Concerns about TikTok are centered around political content. TikTok might be censoring anything that doesn’t fit China’s preferred narratives. The Committee on Foreign Investment in the United States (CFIUS) is responsible for overseeing deals by foreign companies that might have national security implications. The Musical.ly deal was done without CFIUS approval. This was an oversight that could cost ByteDance, and by extension, its investors. One of ByteDance’s major investors is Masayoshi Son’s Softbank Group Corporation, another is multi-asset conglomerate Kohlberg Kravis Roberts and Co. (KKR). CFIUS reviews are held behind closed doors, so the next word from this will be the penalty imposed. TikTok’s public relations statement promised that the company would work with U.S. Congress. That might not be pleasant for TikTok if history is any guide.

TikTok was fined by the Federal Trade Commission (FTC) in February 2019 for collecting data on minors under the age of 13. TikTok was stockpiling names, pictures, locations, and other information on the children. The fine of US$ 5.7 million was for what the FTC identified as “disturbing practices.” The U.S. Children’s Online Privacy Protection Act was invoked after parents complained that their children had shared too much information and it was publicly available. TikTok paid to settle the matter. TikTok also identified the school that the children attended, and adults who were unknown to the children were contacting them based on TikTok’s information.

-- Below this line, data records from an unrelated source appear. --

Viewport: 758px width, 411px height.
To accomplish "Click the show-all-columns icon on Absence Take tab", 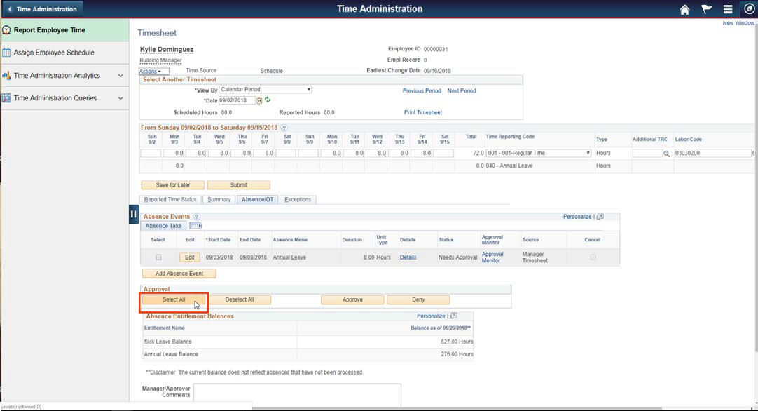I will pos(195,224).
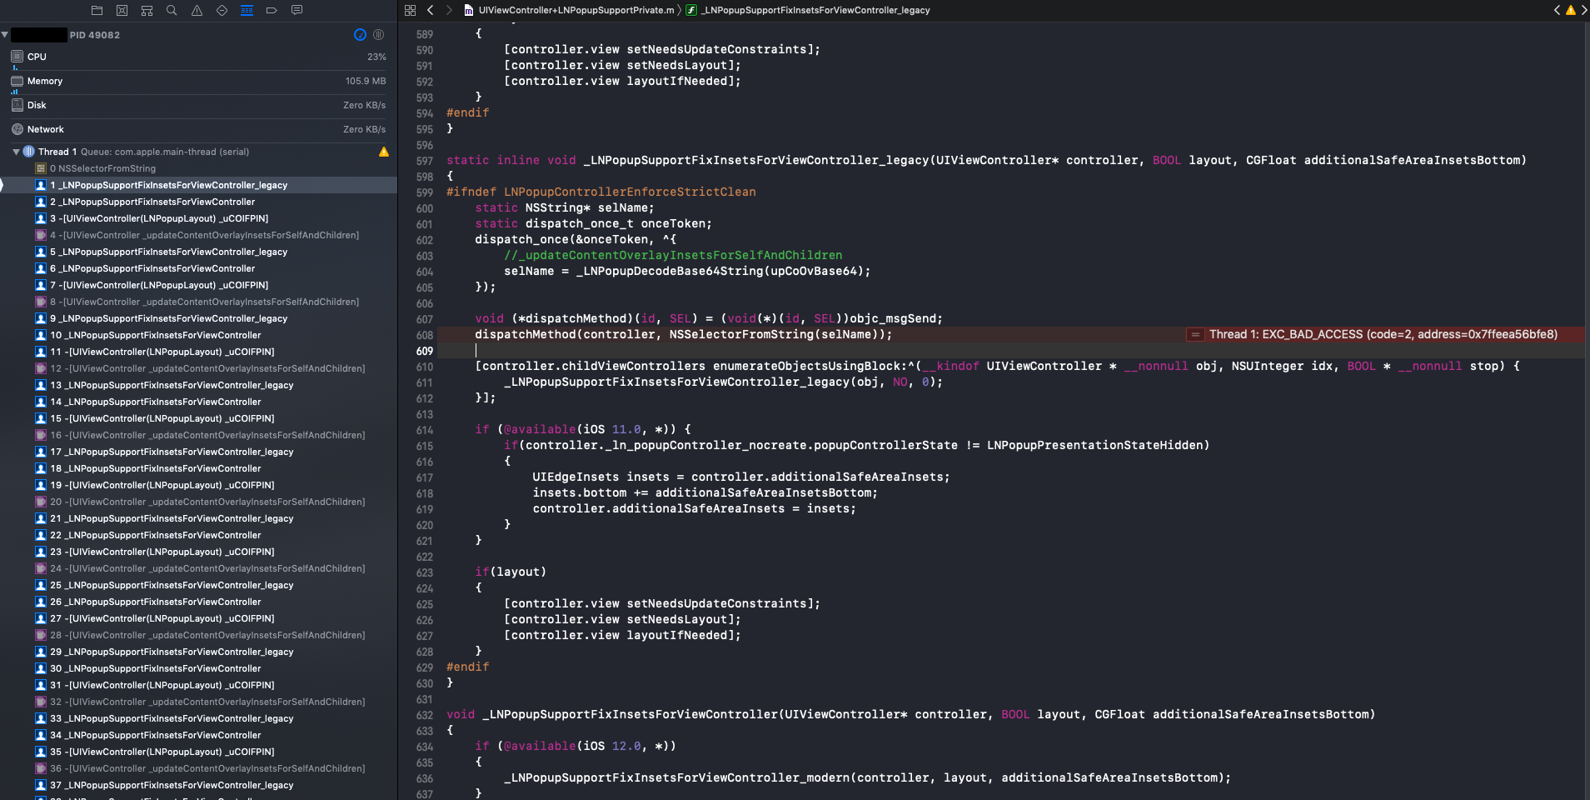Click the EXC_BAD_ACCESS error annotation

tap(1383, 334)
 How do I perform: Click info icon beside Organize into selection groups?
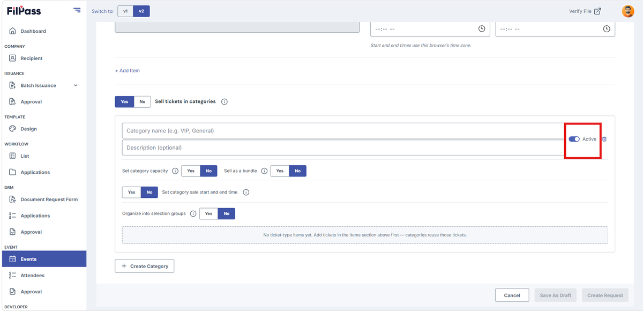193,213
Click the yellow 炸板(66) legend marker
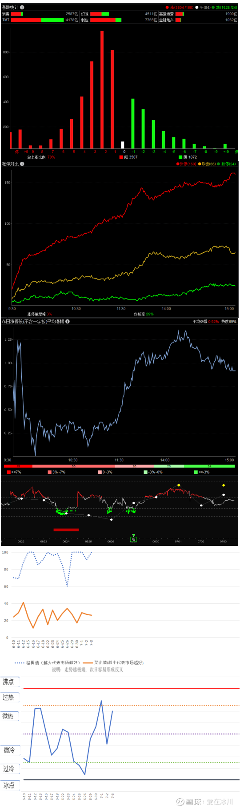Screen dimensions: 240x809 coord(199,164)
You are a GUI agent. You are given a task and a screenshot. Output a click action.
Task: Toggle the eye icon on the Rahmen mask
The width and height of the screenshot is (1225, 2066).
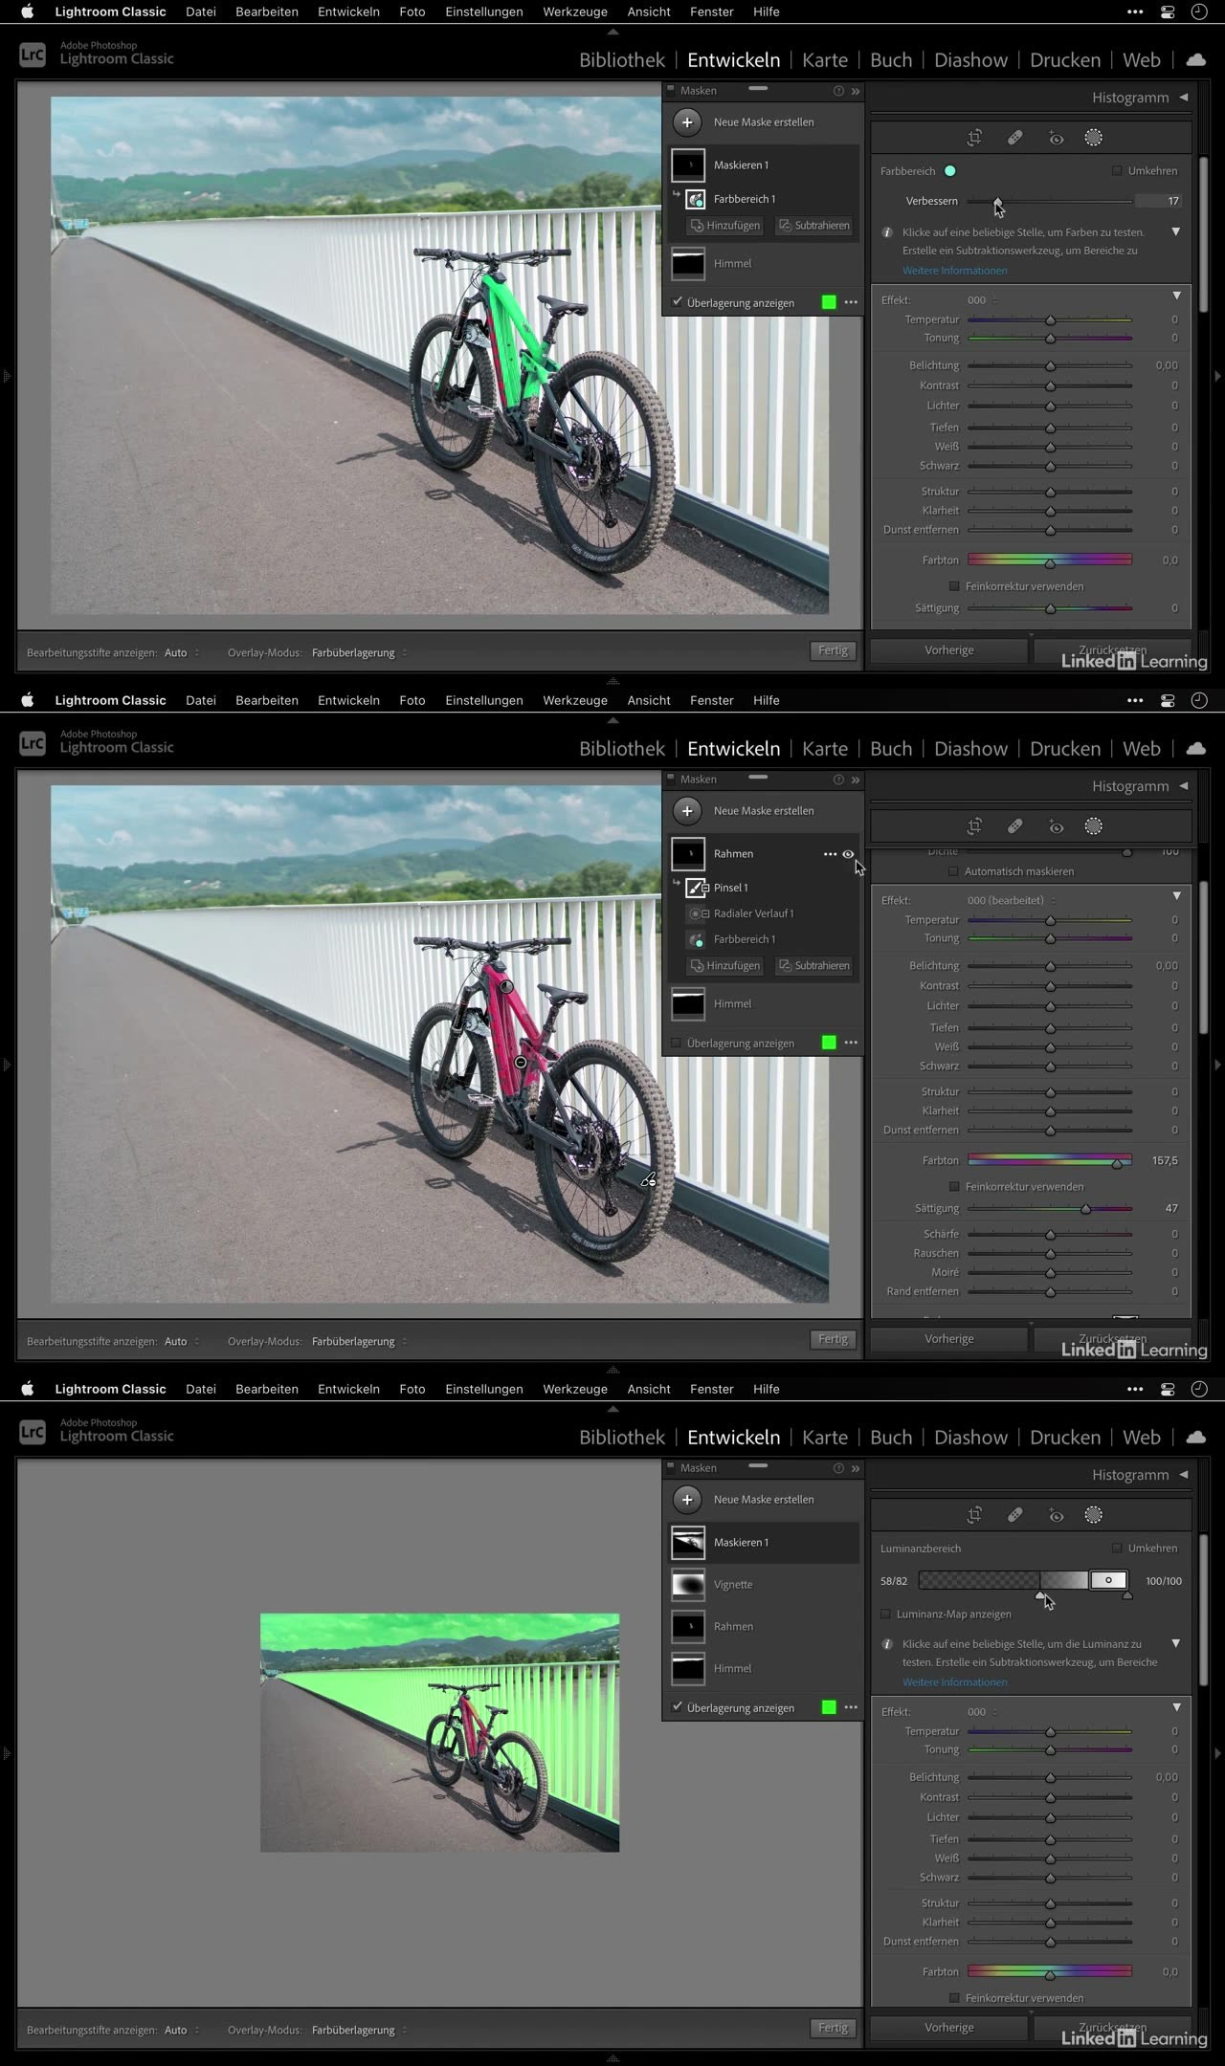tap(848, 854)
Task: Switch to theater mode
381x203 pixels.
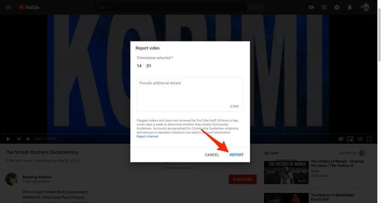Action: (x=360, y=139)
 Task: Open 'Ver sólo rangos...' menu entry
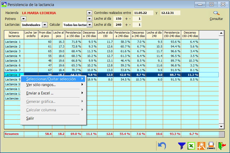click(x=41, y=85)
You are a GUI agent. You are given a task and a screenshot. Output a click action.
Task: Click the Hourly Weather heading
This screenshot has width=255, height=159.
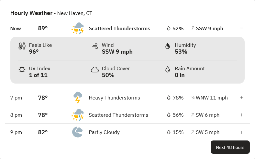(x=31, y=13)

Like Big Tech companies such as Google (parent is Alphabet), Facebook, and Amazon, TikTok and ByteDance are now on the receiving end of the wrath of some of the most powerful politicians in the U.S. One is rising, the other is well established. U.S. Senate Minority Leader Chuck Schumer and Senator Tom Cotton are critics of TikTok. Schumer has been in a political office since 1975 and has become a visible force for the Democratic party. He has worked on everything from internet safety to the Iran nuclear negotiation. Tom Cotton has speedily risen through the ranks of the Republican Party after graduating from Harvard Law School. He was a Captain in the U.S. Army, and his foreign policy views are sought out by high-profile political media outlets such as Face the Nation. The bipartisan duo thought that China might be censoring data that it did not want U.S. users to see. Schumer and Cotton wrote a statement urging action: “With over 110 million downloads in the U.S. alone, TikTok is a potential counterintelligence threat we cannot ignore.” Marco Rubio, former Republican Presidential contender, questioned why the Hong Kong protests were not covered on TikTok. Rubio requested a CFIUS review.

On September 30, 2019, ByteDance reported over US$ 7 billion in revenue on the back of its social sharing apps. ByteDance’s apps, worldwide, have 1.5 billion monthly active users and 700 million daily active users. The value of the company is US$ 78 billion, although the outcome of the probe could change that. CFIUS has had recent successes. It prevented China’s Ant Financial from buying MoneyGram International over sensitive data reservations. CFIUS also forced Oceanwide Holdings and Genworth Financial to use a broker to prevent U.S. data from reaching China.